Tuesday morning at 10am, the ambulance came for me. I finished up the paperwork on their names and all of my transfer paperwork, then was loaded up and shipped to the other hospital in the next city. It was the same hospital my firstborn was sent to after he was born, and where he spent 9 days in their NICU. I was shocked that they were in the same bay of the NICU that Zachary was in, and even more shocked that they were in the same slot that he had been in as well (mind you, this NICU is HUGE...the odds are just astounding that they would end up in that slot!)! It was very emotional for me. I finally got to hold my baby girl, but only got to touch my baby boy (they didn't want me to take him out of the incubator). I was happy anyway, since I had already missed being with them for the first 17 hours of their outside life.
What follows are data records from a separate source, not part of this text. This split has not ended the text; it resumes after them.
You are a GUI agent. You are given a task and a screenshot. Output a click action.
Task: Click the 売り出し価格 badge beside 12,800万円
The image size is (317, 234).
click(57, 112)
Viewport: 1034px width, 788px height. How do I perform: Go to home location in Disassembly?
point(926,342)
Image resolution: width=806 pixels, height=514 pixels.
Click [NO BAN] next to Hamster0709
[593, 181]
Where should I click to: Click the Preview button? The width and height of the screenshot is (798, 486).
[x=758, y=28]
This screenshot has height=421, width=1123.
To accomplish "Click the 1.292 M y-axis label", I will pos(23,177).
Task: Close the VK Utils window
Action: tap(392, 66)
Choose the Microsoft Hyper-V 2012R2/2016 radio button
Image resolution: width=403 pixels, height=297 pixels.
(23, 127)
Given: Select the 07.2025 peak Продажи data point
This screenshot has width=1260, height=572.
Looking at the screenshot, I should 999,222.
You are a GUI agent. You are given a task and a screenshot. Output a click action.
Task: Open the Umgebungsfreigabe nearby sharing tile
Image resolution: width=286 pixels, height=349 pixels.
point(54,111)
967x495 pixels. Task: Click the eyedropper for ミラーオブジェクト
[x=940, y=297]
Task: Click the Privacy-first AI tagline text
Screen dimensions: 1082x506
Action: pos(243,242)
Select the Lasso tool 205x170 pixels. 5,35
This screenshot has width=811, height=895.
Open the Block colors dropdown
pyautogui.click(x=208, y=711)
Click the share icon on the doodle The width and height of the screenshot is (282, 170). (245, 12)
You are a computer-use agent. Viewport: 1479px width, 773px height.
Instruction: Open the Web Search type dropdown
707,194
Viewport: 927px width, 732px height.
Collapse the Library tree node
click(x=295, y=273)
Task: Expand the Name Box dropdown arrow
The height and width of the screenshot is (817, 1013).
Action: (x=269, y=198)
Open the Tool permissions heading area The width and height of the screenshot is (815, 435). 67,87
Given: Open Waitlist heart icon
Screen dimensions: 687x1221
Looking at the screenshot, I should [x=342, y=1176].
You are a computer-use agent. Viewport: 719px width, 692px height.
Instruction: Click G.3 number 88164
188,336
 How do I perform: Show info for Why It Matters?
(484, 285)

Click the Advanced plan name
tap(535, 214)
I was also happy to be in the same hospital, and my room was at the end of the hall by the NICU--the closest room to the NICU that they had (I loved the admission nurse for that). Tuesday night I was able to hold my baby boy for the first time, and that just made my day. Life was going great!
I stayed in the hospital until Friday as a patient. All day and night, I would spend as much time as I could in the NICU, only going to my room to eat the occasional meal, get my meds, pump, take a quick shower, or a quick nap. I was walking as much as I could to help the recovery process, and it was painful. But I needed to get better as fast as I could. Friday night I was discharged, but since I lived over 25 miles from the hospital and had my babies in the NICU, I was able to get a room downstairs in the Ronald McDonald Charity Family Rooms. It was a huge lifesaver!! I was able to stay close to my babies, and it was a room that was free of charge. I am forever thankful to them and my caseworker that allowed for me to stay. :) I stayed until my baby girl was discharged the following Wednesday (on day 9), and then she and I went home. We drove to the hospital daily to be with our baby boy, each taking turns watching Audrey while the other got a few hours with Elliott. Despite the doctor's estimate that he would be there until my original due date (July 12, making him be there almost 5 weeks), our little superman was out on day 14!
Now our family is happy, healthy, and complete....and all under one roof!!